Abstract:  Chlamydia trachomatis (CT) is the most common sexually transmitted bacterial infection worldwide. The lack of a preventative vaccine is in large part due to our poor understanding of the natural history of infection and the immune correlates of protection against CT infection and reinfection. We recently identified a virulence factor (GarD) in CT that is critical for the infection of pig-tailed macaques, and we showed that this protein functions in vitro to disrupt a major intracellular immune defense pathway. Our preliminary data indicate that this is a species-specific virulence factor and an important contributor to CT tropism for humans and nonhuman primates. Published and unpublished data by our team have shown that CT strains with null mutations in this gene are attenuated for growth in the female macaque cervicovaginal infection model. In this pilot study, we will determine the key parameters for infection and clearance of this novel genetically attenuated CT strain, through evaluating immune markers associated with clearance of the mutant strain and protection against re-challenge with wildtype CT. Our goal is to generate critical data for a subsequent NIH grant application focused on pursuing the vaccine potential of this strain and determining the immune correlates of protection against CT in humans and primates.

  • Erik Settles , PhD, (Northern Arizona University) – “Identification of Valley Fever epitopes and TCR clones in naturally exposed pig-tailed macaques”
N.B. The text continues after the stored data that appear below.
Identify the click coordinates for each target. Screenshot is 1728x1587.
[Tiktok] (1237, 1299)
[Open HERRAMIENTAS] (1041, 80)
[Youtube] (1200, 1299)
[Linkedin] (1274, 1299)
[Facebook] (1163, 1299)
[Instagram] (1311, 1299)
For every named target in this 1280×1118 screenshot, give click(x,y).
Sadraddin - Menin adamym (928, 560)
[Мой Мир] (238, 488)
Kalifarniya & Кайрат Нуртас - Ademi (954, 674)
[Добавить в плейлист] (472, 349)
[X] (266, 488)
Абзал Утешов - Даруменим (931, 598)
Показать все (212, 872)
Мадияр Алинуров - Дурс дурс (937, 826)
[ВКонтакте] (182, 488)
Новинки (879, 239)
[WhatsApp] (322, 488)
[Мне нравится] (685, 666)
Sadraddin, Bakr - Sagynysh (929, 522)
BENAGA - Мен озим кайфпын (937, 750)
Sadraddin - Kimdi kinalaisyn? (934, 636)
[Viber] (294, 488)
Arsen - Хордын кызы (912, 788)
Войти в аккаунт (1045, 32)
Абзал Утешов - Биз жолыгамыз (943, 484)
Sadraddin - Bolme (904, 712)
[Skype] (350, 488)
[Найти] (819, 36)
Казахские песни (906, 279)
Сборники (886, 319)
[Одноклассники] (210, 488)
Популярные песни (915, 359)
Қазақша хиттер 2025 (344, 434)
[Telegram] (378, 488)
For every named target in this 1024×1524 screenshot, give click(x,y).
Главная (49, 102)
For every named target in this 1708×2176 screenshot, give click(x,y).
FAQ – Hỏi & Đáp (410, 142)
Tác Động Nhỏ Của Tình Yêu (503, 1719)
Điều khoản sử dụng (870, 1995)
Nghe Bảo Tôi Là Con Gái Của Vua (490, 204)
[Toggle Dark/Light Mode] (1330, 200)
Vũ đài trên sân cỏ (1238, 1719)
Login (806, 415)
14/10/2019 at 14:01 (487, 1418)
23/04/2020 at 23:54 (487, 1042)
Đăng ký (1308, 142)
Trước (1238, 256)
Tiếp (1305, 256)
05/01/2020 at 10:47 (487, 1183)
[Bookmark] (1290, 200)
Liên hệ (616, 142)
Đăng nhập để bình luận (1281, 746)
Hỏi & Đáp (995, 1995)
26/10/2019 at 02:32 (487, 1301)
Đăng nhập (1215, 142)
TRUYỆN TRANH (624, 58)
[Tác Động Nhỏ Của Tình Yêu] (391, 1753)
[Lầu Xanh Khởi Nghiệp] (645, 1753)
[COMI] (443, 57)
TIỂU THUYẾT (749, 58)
Abstract: Coccidioidomycosis (Valley Fever (VF)) is caused by two species of fungi, Coccidioides immitis and C. posadasii, with highest reported prevalence in Arizona and California. Due to similar clinical presentations, VF is frequently misdiagnosed and mistreated as bacterial or viral pneumonia, resulting in unnecessary antibiotic use and unresolved illness. Severe VF manifests in <5% of symptomatic cases but can be life-threatening. T cell responses play an important role in vaccine-induced protection in animal models and appear to be critical for resolution of infection in humans. The objective of this proposal is to identify T cell clones and their associated epitopes that are generated in pig-tailed macaques, a potential model for VF disease and vaccination. Our focus on the pig-tailed macaque model is due to their established VF susceptibility and the availability of naturally-infected colony animals from the WaNPRC Arizona Breeding Colony (ABC). The Arizona macaque disease incidence is similar to the Arizona human population and represents a valuable source of biospecimens. Live PBMC cells from naturally exposed and non-exposed pig-tailed macaques will be collected from the ABC or in Seattle. Macaque immune cell samples will be stimulated with Coccidioides-specific peptides, sorted, and TCR sequenced. Reactive antigens, epitopes, and TCRs will be identified using a set of peptides already in-house and reactivity will be correlated with data from human studies. If successful, this project will generate preliminary data for future grant applications, identify peptide epitopes and TCR sequences for diagnostic purposes, and provide initial antigenic targets for vaccination studies.


The WaNPRC performs critical biomedical research leading to new advances in science and medicine. WaNPRC researchers are working to develop effective vaccines and therapies for HIV/AIDS and other infectious diseases as well as new advances in genetics, neuroscience, vision, and stem cell biology and therapy. The WaNPRC directly supports the National Institutes of Health’s mission to translate scientific advances into meaningful improvement in healthcare and medicine.